Si elle parvient à faire mal en décembre, ce sera déjà presque fin du game car il y aura des impasses en janvier pour certaines comme avant chaque JO..
Vincent
25/03/2025 à 20 h 17 min
Je suis plutôt de l’avis d’Alexis Boeuf sur ces dépassements où je trouve que celle qui dépasse ne prends pas assez ces distances avec celle qui est dépassée.
Je pense que l’IBU devrait statuer et créer une règle pour ce genre de situation.

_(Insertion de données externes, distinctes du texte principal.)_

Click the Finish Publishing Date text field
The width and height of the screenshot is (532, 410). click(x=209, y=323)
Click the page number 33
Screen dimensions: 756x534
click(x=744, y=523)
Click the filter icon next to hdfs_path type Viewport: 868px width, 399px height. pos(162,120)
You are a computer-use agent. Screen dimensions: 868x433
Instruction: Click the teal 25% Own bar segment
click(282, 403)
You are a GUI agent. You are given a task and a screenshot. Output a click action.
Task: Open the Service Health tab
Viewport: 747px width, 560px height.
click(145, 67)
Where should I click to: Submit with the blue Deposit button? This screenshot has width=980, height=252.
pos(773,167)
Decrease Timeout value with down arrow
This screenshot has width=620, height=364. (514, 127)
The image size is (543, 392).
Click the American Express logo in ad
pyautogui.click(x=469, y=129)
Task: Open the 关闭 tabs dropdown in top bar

Pour ma part, et je pense pour beaucoup de monde, on ne peut pas se satisfaire d’un tel finish, ça ne satisfait personne sur le coup, ni la gagnante ni la perdante.
Ca ne laisse que des frustrations, comme la situation entre Ingrid et Hanna je pense qu’aucune des deux n’était vraiment satisfaite en passant la ligne d’arrivée.
Sinon je suis d’accord que ça aurait été dur Preuss qui a eu beaucoup de soucis dans sa carrière et qui n’aura peut être pas d’autres occasions de gagner le gros globe.
Mais ce ne sera pas si simple pour Lou car Julia sera peut être plus en forme l’année prochaine et il y a des jeunes qui poussent comme Océane qui risque d’être encore plus performante.